Lie Four: ‘I’m pleased men don’t get pregnant’
I’ve never said this out loud before, because I honestly think I might get beaten to death for it, but I reckon I’d be amazing at being pregnant. Parts of it I’m not so keen on—I’m not a dainty vomiter, to put it mildly—but wouldn’t it be amazing to feel an active biological link with your child while it’s still growing inside you? Better yet, just before it comes out, you get to scream the C-word over and over again in a hospital at the top of your voice and nobody minds. Being pregnant sounds like the dream.
I imagine not having kids all the time. I imagine how fresh-faced and thin I’d be, and how much hair I’d have left.
Lie Five: ‘We need a holiday’
Stop right there. You’re not going to have a holiday for the next 20 years. Fine, you might occasionally go on a plane and then live in a different place for a week, but that isn’t a holiday. You’ve still got the same old day-in-day-out wall of crap to deal with, only with less stuff. In September, my brother is getting married in Bali. Everyone else will be having a nice time, but I’ll be drowning in the same old bullshit that I am at home, except worse because I don’t need to take two young kids on a 17-hour flight to stay at home. You do not need a holiday. What you need is a shed with a lock.
Lie Six: ‘I couldn’t imagine not having kids now’
Really? I imagine not having kids all the time. I imagine how fresh-faced and thin I’d be, and how much hair I’d have left. I imagine being able to read a newspaper all the way through. I imagine having nothing to do. I imagine sitting in my living room—my clean, tidy living room—and it being so quiet that I can hear a clock tick. I imagine having a sexual identity. I imagine getting drunk without fearing the lake of diarrhea that is parenting with a hangover. I imagine seeing a tractor in the street and not having to fucking point at it. I love my children dearly, but that doesn’t mean I’m always thrilled they’re around.
Lie Seven: ‘Fatherhood hasn’t changed me’

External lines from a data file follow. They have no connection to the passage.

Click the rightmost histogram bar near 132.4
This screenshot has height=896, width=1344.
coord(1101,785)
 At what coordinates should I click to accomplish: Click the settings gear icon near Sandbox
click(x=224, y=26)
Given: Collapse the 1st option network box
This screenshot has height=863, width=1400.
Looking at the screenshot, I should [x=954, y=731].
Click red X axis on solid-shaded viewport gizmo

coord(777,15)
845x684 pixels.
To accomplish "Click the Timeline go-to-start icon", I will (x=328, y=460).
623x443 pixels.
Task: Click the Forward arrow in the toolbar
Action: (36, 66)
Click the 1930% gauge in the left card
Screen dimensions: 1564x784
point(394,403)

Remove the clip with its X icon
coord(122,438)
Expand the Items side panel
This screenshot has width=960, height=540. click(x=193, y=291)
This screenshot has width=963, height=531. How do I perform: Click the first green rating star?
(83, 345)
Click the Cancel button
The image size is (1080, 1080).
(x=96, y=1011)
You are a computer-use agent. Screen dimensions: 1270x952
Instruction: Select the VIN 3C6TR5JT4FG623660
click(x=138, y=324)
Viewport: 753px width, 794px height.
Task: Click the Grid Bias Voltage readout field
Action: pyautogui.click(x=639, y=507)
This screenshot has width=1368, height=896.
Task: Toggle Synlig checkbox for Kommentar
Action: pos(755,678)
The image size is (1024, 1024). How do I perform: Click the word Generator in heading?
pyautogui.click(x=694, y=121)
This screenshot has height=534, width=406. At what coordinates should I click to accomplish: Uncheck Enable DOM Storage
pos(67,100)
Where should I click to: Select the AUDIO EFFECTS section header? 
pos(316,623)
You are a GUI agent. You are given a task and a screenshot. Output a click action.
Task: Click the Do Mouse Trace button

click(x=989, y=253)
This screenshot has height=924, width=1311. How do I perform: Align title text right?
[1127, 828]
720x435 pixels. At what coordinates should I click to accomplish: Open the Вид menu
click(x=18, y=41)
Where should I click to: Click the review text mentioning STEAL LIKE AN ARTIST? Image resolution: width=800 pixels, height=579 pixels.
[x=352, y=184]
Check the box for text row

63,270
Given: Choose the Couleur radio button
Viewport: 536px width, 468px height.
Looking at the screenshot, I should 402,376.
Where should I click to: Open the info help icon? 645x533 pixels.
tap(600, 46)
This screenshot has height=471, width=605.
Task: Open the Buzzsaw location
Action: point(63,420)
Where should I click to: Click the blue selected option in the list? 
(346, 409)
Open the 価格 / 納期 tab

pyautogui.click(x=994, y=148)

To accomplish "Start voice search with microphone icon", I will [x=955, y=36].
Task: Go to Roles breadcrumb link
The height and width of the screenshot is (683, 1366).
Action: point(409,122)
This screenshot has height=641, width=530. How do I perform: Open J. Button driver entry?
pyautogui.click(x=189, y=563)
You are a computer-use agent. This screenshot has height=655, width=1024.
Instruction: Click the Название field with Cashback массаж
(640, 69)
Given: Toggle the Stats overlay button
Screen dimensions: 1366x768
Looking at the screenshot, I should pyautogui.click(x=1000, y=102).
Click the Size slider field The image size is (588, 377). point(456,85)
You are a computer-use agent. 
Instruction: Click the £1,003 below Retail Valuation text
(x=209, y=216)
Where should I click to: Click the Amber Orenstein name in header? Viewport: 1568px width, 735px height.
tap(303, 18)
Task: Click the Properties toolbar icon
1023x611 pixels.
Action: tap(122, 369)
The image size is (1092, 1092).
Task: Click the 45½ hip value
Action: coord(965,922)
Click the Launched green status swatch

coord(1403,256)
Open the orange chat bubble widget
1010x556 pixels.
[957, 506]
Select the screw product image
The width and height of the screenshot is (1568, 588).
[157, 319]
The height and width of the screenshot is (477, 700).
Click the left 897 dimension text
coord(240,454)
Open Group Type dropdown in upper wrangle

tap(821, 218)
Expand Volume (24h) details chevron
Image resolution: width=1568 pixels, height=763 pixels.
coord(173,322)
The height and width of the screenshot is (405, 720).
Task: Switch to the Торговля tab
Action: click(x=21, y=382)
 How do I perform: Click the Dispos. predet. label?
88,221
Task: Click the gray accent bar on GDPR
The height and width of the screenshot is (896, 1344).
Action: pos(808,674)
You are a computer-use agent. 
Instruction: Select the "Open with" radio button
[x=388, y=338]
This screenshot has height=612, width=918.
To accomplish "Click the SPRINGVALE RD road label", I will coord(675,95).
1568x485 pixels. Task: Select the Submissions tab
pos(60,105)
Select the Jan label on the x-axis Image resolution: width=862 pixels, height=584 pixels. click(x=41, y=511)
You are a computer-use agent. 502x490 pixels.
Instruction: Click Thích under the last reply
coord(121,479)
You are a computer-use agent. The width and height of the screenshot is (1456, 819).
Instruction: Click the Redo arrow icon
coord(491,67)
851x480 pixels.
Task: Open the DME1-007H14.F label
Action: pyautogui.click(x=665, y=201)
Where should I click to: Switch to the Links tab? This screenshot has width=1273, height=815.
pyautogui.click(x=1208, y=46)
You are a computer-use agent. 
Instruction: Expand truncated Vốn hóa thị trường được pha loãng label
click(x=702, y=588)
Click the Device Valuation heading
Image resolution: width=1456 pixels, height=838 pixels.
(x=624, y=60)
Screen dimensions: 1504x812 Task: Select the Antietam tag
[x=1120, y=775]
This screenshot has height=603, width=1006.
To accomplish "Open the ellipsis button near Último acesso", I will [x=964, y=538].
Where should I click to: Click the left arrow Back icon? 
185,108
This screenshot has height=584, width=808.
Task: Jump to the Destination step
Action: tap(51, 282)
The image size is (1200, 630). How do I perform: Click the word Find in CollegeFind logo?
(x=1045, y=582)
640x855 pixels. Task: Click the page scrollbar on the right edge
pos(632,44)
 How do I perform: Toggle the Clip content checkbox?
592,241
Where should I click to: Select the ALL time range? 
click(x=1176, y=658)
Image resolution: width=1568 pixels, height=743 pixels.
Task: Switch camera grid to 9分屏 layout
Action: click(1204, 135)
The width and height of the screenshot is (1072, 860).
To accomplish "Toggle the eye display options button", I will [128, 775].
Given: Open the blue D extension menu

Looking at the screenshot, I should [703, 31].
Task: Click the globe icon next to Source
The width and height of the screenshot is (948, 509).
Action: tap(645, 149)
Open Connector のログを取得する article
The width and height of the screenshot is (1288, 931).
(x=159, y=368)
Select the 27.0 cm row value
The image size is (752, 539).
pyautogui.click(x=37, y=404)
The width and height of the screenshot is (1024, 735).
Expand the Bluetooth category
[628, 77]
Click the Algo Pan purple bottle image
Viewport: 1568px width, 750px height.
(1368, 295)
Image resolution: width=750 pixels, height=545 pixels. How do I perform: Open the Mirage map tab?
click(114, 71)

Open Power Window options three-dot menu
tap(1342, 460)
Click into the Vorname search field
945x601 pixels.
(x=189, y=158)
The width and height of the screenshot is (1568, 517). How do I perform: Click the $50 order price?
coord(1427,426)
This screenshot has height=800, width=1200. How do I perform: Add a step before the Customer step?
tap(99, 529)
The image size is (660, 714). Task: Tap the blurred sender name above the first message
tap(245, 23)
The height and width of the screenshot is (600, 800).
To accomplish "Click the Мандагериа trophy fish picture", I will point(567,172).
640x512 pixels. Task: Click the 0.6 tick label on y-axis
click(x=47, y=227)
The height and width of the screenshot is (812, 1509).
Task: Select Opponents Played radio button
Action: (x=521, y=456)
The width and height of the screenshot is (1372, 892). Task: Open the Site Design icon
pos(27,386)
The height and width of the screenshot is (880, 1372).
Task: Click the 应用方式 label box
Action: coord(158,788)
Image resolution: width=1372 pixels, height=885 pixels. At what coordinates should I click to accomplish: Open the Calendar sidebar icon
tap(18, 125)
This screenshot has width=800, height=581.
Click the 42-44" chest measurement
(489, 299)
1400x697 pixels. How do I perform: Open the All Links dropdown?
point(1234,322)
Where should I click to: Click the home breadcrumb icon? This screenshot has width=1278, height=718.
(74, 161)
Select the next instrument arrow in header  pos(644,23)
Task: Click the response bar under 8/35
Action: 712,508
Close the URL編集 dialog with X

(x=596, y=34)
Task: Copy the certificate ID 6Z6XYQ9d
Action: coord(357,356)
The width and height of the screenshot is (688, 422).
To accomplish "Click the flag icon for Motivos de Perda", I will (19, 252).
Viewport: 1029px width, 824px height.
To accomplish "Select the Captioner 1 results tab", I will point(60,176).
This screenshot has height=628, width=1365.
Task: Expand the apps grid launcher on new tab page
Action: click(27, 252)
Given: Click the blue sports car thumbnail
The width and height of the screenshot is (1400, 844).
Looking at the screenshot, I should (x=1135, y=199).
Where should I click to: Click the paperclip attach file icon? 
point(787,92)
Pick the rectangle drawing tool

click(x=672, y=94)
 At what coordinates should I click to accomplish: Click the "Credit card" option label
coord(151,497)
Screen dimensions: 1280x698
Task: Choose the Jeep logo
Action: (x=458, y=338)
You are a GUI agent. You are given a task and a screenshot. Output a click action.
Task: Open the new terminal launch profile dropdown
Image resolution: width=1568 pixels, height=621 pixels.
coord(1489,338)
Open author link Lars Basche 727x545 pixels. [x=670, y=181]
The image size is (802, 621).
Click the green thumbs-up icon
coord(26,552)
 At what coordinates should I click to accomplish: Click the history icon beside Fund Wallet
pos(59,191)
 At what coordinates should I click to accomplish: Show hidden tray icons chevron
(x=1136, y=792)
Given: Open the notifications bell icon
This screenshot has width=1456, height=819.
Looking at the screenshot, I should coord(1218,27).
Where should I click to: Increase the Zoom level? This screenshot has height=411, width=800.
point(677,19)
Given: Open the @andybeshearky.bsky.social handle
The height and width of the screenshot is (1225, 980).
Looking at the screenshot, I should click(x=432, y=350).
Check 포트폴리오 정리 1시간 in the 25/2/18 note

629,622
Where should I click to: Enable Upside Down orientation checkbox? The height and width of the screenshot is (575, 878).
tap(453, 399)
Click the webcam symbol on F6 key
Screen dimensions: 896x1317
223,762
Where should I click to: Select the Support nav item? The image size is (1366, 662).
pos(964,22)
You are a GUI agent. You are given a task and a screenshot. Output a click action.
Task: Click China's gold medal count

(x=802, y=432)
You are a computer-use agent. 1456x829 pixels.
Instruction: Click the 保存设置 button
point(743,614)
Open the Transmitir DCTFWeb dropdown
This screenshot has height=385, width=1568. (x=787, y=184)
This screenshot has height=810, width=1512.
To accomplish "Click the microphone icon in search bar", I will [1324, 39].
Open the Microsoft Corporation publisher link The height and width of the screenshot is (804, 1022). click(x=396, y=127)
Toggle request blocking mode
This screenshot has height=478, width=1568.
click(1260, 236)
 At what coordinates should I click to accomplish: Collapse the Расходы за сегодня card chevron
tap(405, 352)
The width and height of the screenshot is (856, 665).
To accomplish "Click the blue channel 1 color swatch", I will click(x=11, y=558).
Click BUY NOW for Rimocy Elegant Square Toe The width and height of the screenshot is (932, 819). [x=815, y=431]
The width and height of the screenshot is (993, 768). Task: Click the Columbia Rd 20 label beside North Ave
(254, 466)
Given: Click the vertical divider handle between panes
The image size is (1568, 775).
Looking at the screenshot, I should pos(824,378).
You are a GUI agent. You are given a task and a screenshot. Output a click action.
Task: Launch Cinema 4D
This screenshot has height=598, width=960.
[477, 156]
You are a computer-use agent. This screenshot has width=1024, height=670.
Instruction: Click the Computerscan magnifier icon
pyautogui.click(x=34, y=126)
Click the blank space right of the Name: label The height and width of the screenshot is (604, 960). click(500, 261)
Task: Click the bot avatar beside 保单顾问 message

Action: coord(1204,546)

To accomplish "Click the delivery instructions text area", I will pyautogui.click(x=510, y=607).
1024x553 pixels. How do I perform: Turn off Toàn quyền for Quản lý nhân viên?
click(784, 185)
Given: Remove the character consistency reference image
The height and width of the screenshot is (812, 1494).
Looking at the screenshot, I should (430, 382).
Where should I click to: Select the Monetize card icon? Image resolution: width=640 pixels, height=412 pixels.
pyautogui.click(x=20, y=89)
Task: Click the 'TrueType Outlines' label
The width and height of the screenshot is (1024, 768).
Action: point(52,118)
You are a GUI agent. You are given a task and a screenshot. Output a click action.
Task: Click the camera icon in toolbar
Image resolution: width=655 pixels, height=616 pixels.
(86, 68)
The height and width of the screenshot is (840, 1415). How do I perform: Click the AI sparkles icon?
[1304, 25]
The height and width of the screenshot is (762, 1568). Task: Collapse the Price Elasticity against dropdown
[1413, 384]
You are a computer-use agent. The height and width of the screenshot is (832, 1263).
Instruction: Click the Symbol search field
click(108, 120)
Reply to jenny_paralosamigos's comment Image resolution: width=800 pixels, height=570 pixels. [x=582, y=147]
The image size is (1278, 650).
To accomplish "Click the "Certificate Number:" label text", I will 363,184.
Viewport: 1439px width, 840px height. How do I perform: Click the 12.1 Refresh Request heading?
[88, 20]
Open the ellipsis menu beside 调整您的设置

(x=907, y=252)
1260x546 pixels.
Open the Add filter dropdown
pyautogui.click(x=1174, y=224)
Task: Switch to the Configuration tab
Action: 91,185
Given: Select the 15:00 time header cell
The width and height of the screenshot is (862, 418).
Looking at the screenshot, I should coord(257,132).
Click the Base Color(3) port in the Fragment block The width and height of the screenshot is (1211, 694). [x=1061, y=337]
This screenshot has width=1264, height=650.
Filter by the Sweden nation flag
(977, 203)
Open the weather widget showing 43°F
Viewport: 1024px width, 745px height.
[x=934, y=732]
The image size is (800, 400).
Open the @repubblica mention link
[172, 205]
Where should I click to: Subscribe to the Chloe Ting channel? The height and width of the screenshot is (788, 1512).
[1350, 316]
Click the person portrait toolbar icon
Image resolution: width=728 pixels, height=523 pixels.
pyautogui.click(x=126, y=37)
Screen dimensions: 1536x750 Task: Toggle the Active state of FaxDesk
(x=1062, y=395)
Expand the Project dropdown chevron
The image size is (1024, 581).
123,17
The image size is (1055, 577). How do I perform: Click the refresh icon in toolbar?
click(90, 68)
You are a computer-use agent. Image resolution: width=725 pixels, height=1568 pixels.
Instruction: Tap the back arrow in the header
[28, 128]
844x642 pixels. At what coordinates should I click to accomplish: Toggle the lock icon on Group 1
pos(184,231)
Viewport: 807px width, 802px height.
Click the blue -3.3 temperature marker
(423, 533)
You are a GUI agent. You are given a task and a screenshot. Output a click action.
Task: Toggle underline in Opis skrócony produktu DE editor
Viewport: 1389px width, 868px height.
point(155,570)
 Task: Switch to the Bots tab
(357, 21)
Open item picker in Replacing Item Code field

This is the big lie. This is the defiant roar of the reluctant dad. “I’m still me,” you’ll say. “I’m more than just a dad.” This is garbage. Being a dad has changed every single thing about me. I look different. I dress differently. I’m more focused. My time is much more precious than it ever was. The only people I fancy any more all present CBeebies. I eat my main meal while Pointless is still on. Work was once what I was, but now it’s just the thing I do to feed my kids, and honestly I’d much rather not be doing it at all. Pre-baby me is a distant memory, but I’m happier than I’ve ever been, so why would I want to change back?
Lie Eight: ‘I didn’t piss in the sink’
I totally pissed in the sink. Our toddler had been sitting on the toilet for 20 minutes and I was busting for a wee. Of course I pissed in the sink. You’d piss in the sink too if you had a penis.